I have a data set, in which I am trying to fit a regression model for the Y axis - which has 35 rows. Before regression, I am running a Q-Q plot to see if the data is normal, but instead my data is following two trends in the same plot, which means that there are 2 groups, how should I split the existing Q-Q plot according to the groups?

qqnorm(sqrt(Total_Crime))
qqline(sqrt(Total_Crime))

Above is the code I am using now

Expectation :-

qqnorm(sqrt(Total_Crime **where crime count is >500**))
qqline(sqrt(Total_Crime ** where crime count is >500**))
Martin Gal
  • 16,640
  • 5
  • 21
  • 39
  • This depends on the structure of `Total_crime`. Please show a part of this object, best using `dput(head(Total_crime))`. – Martin Gal Oct 18 '21 at 14:09
  • c(6370, 1515662, 25546, 576090, 970440, 54252) This is how it looks like – Sibangi Bhowmick Oct 18 '21 at 14:18
  • So try `qqnorm(sqrt(Total_Crime[Total_Crime > 500]))`. – Martin Gal Oct 18 '21 at 14:21
  • Maybe I am misunderstanding something, but for a linear regression,, aren't the data points themselves to be uniformly distributed (best case) ? But the residues from the fit should totally be normally distributed around 0 in order to fulfill one of the validity conditions for a lm? – dario Oct 18 '21 at 14:26
  • @dario A linear model assumes normality of the error (approximated by the residuals) and not the input data. – danlooo Oct 18 '21 at 14:33
  • I did try ```qqnorm(sqrt(Total_Crime[Total_Crime > 500]))``` , but it didnot work out.
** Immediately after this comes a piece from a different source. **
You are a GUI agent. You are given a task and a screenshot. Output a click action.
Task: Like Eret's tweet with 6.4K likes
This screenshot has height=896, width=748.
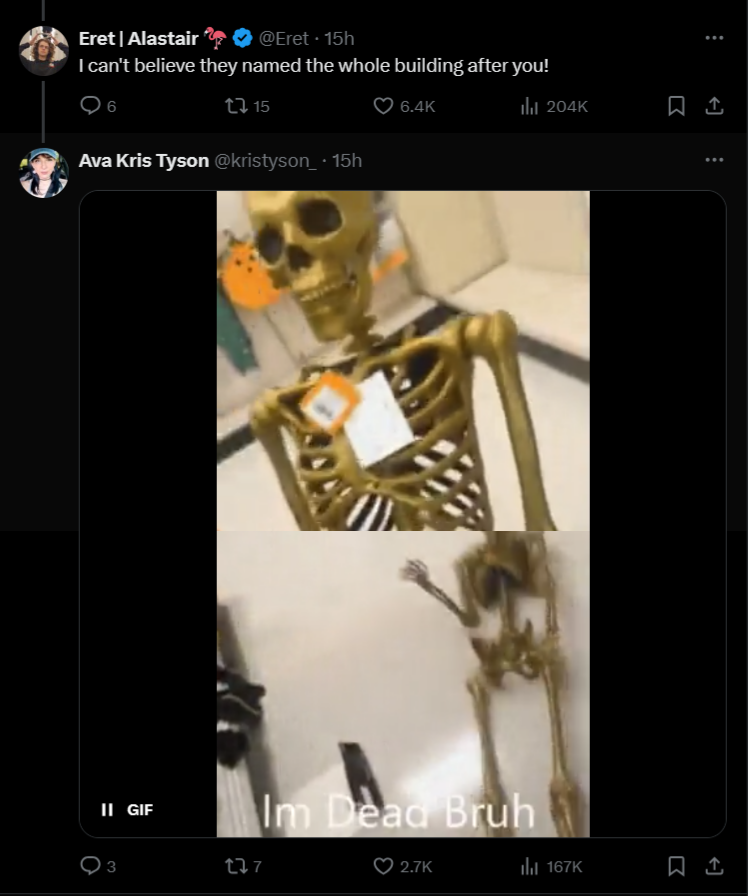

I ended up splitting the dataframe into two according to the group and then plot the Q-Q. But thank you for the help! Appreciate it. – Sibangi Bhowmick Oct 18 '21 at 22:16

1 Answers1

0

Let's assume you want to do a qq-plot for every Species as a sample group (subset) to assess normality of the variable Sepal.Length. Then you can use ggplot2:

library(tidyverse)

data <-
  iris %>%
  group_by(Species) %>%
  transmute(Sepal.Length = Sepal.Length %>% scale())
data
#> # A tibble: 150 x 2
#> # Groups:   Species [3]
#>    Species Sepal.Length[,1]
#>    <fct>              <dbl>
#>  1 setosa            0.267 
#>  2 setosa           -0.301 
#>  3 setosa           -0.868 
#>  4 setosa           -1.15  
#>  5 setosa           -0.0170
#>  6 setosa            1.12  
#>  7 setosa           -1.15  
#>  8 setosa           -0.0170
#>  9 setosa           -1.72  
#> 10 setosa           -0.301 
#> # … with 140 more rows

data %>%
  ggplot(aes(sample = Sepal.Length)) +
  stat_qq() +
  stat_qq_line() +
  facet_wrap(~Species) +
  coord_fixed()

Created on 2021-10-18 by the reprex package (v2.0.1)

Please keep in mind that a linear model assumes the error (approximated by the residuals) to be normally distributed and not any covariate.

danlooo
  • 10,067
  • 2
  • 8
  • 22